The Formula! Clearly Communicate Impact to Your Donors
You're making a difference, and having an impact in people's lives. But are you translating that to your financial partners in an effective way? Impact isn't enough if your financial partners don't get it. This is the reason for the "packaging" step.
Once you have a clear problem/solution strategy and you know how to measure success as impact, we now have to present all of this in such a way that an external stakeholder can #1 -understand it and #2 - make an honest decision about whether they want to own this impact or not.
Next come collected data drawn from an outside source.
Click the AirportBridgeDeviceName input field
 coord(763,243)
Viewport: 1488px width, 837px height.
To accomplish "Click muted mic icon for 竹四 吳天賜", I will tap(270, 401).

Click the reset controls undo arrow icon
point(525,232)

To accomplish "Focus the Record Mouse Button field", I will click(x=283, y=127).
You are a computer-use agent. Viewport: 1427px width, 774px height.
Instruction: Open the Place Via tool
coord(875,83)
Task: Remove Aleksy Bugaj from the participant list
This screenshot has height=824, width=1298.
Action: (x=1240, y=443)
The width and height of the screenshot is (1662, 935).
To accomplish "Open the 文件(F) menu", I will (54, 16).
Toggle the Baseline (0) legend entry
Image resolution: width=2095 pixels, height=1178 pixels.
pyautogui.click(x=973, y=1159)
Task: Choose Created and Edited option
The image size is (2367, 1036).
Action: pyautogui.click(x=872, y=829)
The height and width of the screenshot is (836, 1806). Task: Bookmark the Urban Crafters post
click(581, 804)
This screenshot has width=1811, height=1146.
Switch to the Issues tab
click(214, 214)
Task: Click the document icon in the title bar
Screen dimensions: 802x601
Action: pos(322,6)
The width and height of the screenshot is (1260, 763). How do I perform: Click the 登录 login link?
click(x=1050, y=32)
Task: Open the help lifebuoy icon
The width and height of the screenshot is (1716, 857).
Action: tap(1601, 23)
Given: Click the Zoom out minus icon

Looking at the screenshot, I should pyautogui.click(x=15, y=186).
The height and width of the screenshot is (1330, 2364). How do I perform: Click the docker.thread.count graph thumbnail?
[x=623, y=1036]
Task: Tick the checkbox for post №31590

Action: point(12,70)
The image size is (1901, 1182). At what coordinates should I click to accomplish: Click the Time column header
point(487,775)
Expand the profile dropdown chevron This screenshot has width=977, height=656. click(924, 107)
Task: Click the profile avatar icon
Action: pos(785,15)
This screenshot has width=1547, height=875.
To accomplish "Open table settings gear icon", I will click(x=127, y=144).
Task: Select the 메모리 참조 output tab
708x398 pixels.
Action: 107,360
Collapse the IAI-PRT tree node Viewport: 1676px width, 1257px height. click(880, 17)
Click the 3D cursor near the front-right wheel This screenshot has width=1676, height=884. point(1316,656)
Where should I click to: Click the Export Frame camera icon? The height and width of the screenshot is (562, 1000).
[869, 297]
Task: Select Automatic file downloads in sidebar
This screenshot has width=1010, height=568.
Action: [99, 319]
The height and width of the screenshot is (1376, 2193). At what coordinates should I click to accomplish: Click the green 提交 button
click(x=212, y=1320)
Although I'm still fine-tuning this definition, a package of impact needs to contain the following:
a clear need a donor can provide (in most cases this is a dollar amount)
the direct result of meeting this need
confirmation that this result will advance the solution to your problem (impact)
IN OTHER WORDS, YOU COULD PRESENT THIS FORMULA, "PLEASE DO X, SO THAT WE CAN DO Y, AND TOGETHER CAN ACCOMPLISH Z."
This could also be, "please pray every day this week for our event, so that we can identify three persons of peace, and together start at least one new DMM this quarter."
Or it might be, "please give $100 every month, so that we can live and work in a community opposed to the gospel, and together we can introduce an unreached people group to Christ."
IMPACT ISN'T ENOUGH IF YOUR FINANCIAL PARTNERS DON'T GET IT.
Even if we have a solid strategy for impact and we know what to measure in order to be successful, if we haven't presented this solution in a way an outsider can understand and own it, we may have unknowingly created a barrier to a potential partnership they simply can't overcome.